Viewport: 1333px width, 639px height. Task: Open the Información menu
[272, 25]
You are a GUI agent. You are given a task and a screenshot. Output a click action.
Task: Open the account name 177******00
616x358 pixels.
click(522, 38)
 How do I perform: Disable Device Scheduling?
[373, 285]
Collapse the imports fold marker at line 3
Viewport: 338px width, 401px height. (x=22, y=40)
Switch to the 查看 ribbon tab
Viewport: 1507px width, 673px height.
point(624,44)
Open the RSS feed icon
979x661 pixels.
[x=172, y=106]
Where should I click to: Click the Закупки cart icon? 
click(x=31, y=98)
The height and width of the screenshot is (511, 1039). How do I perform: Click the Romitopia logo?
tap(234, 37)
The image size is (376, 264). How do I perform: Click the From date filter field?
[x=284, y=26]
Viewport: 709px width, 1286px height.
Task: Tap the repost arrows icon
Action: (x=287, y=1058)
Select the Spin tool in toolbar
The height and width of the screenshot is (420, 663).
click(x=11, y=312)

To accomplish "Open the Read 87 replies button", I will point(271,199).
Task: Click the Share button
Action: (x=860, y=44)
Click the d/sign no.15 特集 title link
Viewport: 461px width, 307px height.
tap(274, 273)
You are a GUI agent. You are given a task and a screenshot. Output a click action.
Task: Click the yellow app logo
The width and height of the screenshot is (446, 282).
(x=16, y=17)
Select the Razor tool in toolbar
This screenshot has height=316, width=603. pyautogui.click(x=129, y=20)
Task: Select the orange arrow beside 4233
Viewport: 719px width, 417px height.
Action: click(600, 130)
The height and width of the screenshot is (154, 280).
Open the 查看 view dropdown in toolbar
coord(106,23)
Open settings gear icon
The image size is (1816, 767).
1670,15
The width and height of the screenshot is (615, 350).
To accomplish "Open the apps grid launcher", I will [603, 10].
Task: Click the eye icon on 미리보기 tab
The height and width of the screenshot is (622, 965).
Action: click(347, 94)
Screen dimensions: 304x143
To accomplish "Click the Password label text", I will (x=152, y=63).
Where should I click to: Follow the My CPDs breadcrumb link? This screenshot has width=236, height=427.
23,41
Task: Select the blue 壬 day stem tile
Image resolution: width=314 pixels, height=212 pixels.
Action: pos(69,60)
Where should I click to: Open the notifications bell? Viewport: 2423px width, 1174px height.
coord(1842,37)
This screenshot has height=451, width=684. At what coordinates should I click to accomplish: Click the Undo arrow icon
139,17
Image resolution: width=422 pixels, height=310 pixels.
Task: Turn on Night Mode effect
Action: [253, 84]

= What you are asked to do =
Reproduce every line of the listing above verbatim, from start to finish.

= The completed task =
Viewport: 1333px width, 639px height. Task: Open the Información menu
[272, 25]
You are a GUI agent. You are given a task and a screenshot. Output a click action.
Task: Open the account name 177******00
616x358 pixels.
click(522, 38)
 How do I perform: Disable Device Scheduling?
[373, 285]
Collapse the imports fold marker at line 3
Viewport: 338px width, 401px height. (x=22, y=40)
Switch to the 查看 ribbon tab
Viewport: 1507px width, 673px height.
point(624,44)
Open the RSS feed icon
979x661 pixels.
[x=172, y=106]
Where should I click to: Click the Закупки cart icon? 
click(x=31, y=98)
The height and width of the screenshot is (511, 1039). How do I perform: Click the Romitopia logo?
tap(234, 37)
The image size is (376, 264). How do I perform: Click the From date filter field?
[x=284, y=26]
Viewport: 709px width, 1286px height.
Task: Tap the repost arrows icon
Action: (x=287, y=1058)
Select the Spin tool in toolbar
The height and width of the screenshot is (420, 663).
click(x=11, y=312)

To accomplish "Open the Read 87 replies button", I will point(271,199).
Task: Click the Share button
Action: (x=860, y=44)
Click the d/sign no.15 特集 title link
Viewport: 461px width, 307px height.
tap(274, 273)
You are a GUI agent. You are given a task and a screenshot. Output a click action.
Task: Click the yellow app logo
The width and height of the screenshot is (446, 282).
(x=16, y=17)
Select the Razor tool in toolbar
This screenshot has height=316, width=603. pyautogui.click(x=129, y=20)
Task: Select the orange arrow beside 4233
Viewport: 719px width, 417px height.
Action: click(600, 130)
The height and width of the screenshot is (154, 280).
Open the 查看 view dropdown in toolbar
coord(106,23)
Open settings gear icon
The image size is (1816, 767).
1670,15
The width and height of the screenshot is (615, 350).
To accomplish "Open the apps grid launcher", I will [603, 10].
Task: Click the eye icon on 미리보기 tab
The height and width of the screenshot is (622, 965).
Action: click(347, 94)
Screen dimensions: 304x143
To accomplish "Click the Password label text", I will (x=152, y=63).
Where should I click to: Follow the My CPDs breadcrumb link? This screenshot has width=236, height=427.
23,41
Task: Select the blue 壬 day stem tile
Image resolution: width=314 pixels, height=212 pixels.
Action: pos(69,60)
Where should I click to: Open the notifications bell? Viewport: 2423px width, 1174px height.
coord(1842,37)
This screenshot has height=451, width=684. At what coordinates should I click to accomplish: Click the Undo arrow icon
139,17
Image resolution: width=422 pixels, height=310 pixels.
Task: Turn on Night Mode effect
Action: [253, 84]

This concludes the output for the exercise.